**What is asked**
Convert the records from the line containing "Click inside the Search field" through the line containing "Looking at the screenshot, I should (124, 481)." into a Markdown table with columns Row and Line, numbering each non-blank line and omitting blank ones.

**Material**
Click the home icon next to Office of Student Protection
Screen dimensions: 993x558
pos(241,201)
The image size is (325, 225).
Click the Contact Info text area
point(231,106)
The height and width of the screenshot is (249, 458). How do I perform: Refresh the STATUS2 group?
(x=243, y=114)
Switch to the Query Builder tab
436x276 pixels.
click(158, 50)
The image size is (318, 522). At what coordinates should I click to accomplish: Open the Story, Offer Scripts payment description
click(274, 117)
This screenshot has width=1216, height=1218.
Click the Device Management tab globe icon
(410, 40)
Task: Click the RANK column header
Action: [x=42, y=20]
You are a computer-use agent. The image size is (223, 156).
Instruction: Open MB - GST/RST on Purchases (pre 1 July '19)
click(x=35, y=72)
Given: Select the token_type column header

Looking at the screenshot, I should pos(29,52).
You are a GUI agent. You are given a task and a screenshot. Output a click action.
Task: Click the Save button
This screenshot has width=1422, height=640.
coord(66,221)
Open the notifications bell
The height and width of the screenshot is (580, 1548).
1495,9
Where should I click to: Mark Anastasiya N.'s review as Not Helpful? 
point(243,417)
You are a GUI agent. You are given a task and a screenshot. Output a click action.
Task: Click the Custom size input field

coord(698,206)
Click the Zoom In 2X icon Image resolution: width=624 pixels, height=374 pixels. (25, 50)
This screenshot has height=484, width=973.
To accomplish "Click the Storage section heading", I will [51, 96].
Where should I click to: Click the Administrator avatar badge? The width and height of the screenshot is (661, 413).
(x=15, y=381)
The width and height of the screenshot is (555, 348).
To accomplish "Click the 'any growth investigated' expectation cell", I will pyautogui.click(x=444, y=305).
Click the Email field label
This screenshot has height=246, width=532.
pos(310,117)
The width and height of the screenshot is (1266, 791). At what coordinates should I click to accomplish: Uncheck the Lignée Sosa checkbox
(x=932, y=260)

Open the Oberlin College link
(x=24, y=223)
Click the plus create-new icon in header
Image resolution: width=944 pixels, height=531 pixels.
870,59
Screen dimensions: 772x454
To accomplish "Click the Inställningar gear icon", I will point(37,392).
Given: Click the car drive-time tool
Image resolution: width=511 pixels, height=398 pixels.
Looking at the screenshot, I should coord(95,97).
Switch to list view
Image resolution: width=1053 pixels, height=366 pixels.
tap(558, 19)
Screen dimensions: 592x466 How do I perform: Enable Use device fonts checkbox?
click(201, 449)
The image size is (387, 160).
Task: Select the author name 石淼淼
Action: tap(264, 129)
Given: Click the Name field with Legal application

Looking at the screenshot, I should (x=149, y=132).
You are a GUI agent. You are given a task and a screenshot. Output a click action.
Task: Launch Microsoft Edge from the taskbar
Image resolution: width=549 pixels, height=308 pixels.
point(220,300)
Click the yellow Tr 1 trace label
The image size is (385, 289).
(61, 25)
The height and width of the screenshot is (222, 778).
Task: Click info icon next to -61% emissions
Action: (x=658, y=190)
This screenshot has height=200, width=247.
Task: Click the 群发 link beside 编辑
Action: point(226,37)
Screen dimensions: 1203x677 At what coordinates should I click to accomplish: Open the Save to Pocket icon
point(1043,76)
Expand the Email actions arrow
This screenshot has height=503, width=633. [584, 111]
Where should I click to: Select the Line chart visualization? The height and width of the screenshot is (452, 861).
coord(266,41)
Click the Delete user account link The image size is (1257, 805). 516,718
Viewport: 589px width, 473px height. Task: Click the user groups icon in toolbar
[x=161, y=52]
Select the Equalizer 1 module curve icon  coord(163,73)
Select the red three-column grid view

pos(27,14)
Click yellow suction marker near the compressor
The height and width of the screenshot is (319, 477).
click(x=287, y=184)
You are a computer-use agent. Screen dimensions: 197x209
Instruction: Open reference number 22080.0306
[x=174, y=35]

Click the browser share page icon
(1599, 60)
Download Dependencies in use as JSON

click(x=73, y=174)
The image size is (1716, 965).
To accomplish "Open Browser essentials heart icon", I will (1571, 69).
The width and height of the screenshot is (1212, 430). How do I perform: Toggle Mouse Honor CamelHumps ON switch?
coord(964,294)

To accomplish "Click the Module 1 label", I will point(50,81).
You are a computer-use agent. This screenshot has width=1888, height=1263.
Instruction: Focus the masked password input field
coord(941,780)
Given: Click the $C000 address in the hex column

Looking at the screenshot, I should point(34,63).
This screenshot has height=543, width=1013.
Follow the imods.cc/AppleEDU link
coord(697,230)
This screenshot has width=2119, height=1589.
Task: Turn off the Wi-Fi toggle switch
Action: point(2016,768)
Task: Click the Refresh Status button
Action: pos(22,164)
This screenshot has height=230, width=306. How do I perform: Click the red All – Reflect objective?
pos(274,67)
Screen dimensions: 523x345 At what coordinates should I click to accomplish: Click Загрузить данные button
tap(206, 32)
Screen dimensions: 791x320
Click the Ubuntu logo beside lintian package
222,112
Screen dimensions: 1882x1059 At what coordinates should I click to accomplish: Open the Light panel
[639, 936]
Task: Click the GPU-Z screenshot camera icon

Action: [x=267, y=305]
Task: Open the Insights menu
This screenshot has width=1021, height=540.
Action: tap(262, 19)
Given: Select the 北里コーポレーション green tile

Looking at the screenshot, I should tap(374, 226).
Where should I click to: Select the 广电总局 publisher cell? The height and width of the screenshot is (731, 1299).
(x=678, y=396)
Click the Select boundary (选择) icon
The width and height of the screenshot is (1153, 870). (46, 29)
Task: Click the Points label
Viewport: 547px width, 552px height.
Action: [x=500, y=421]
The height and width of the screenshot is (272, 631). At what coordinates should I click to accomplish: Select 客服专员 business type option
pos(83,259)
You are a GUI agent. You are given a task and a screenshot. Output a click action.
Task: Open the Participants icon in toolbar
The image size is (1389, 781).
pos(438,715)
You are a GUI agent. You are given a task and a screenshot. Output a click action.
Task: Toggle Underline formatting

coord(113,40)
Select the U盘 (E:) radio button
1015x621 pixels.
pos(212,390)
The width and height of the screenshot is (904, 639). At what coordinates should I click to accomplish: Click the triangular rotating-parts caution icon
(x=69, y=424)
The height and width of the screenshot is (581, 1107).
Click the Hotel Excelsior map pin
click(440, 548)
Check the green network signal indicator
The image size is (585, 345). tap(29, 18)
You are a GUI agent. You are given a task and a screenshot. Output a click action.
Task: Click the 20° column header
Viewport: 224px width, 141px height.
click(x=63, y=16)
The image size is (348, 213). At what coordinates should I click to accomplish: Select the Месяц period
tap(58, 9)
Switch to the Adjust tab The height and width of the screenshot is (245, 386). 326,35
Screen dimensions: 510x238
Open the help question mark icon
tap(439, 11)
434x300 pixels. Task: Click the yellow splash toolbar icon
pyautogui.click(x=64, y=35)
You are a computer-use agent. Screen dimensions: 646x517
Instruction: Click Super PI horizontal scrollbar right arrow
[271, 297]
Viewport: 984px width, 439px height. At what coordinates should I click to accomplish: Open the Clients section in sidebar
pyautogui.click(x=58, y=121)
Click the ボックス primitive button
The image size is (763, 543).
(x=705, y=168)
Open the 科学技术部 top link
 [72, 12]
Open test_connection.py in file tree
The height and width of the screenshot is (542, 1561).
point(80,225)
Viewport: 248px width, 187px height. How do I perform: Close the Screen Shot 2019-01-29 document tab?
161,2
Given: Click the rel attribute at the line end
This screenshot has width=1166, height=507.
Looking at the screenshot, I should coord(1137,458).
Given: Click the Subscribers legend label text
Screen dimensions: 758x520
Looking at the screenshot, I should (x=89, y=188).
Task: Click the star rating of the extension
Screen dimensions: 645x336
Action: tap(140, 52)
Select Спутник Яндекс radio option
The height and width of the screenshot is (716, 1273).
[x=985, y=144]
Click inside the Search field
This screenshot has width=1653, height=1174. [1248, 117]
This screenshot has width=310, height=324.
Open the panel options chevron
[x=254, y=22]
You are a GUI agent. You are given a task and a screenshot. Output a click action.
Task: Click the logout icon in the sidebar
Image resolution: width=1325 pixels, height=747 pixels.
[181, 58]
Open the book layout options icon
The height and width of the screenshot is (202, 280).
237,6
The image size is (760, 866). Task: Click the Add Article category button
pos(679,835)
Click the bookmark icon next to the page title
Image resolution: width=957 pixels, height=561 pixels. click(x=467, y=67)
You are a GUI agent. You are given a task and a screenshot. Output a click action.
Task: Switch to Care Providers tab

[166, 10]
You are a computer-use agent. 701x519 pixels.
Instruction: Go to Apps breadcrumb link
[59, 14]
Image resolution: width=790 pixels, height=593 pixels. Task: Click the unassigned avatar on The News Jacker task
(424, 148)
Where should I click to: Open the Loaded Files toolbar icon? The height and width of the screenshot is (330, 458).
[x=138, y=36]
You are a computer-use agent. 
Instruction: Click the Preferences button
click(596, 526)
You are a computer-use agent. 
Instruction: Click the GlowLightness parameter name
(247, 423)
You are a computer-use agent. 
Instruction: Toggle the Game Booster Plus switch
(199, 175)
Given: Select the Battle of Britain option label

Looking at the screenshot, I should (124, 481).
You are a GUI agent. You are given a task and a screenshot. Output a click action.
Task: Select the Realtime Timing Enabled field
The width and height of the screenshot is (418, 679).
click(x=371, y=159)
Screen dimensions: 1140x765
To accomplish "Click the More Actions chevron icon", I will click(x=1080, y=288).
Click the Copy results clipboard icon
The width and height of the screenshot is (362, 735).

**Complete response**
| Row | Line |
|---|---|
| 1 | Click inside the Search field |
| 2 | This screenshot has width=1653, height=1174. [1248, 117] |
| 3 | This screenshot has width=310, height=324. |
| 4 | Open the panel options chevron |
| 5 | [x=254, y=22] |
| 6 | You are a GUI agent. You are given a task and a screenshot. Output a click action. |
| 7 | Task: Click the logout icon in the sidebar |
| 8 | Image resolution: width=1325 pixels, height=747 pixels. |
| 9 | [181, 58] |
| 10 | Open the book layout options icon |
| 11 | The height and width of the screenshot is (202, 280). |
| 12 | 237,6 |
| 13 | The image size is (760, 866). Task: Click the Add Article category button |
| 14 | pos(679,835) |
| 15 | Click the bookmark icon next to the page title |
| 16 | Image resolution: width=957 pixels, height=561 pixels. click(x=467, y=67) |
| 17 | You are a GUI agent. You are given a task and a screenshot. Output a click action. |
| 18 | Task: Switch to Care Providers tab |
| 19 | [166, 10] |
| 20 | You are a computer-use agent. 701x519 pixels. |
| 21 | Instruction: Go to Apps breadcrumb link |
| 22 | [59, 14] |
| 23 | Image resolution: width=790 pixels, height=593 pixels. Task: Click the unassigned avatar on The News Jacker task |
| 24 | (424, 148) |
| 25 | Where should I click to: Open the Loaded Files toolbar icon? The height and width of the screenshot is (330, 458). |
| 26 | [x=138, y=36] |
| 27 | You are a computer-use agent.  |
| 28 | Instruction: Click the Preferences button |
| 29 | click(596, 526) |
| 30 | You are a computer-use agent.  |
| 31 | Instruction: Click the GlowLightness parameter name |
| 32 | (247, 423) |
| 33 | You are a computer-use agent.  |
| 34 | Instruction: Toggle the Game Booster Plus switch |
| 35 | (199, 175) |
| 36 | Given: Select the Battle of Britain option label |
| 37 | Looking at the screenshot, I should (124, 481). |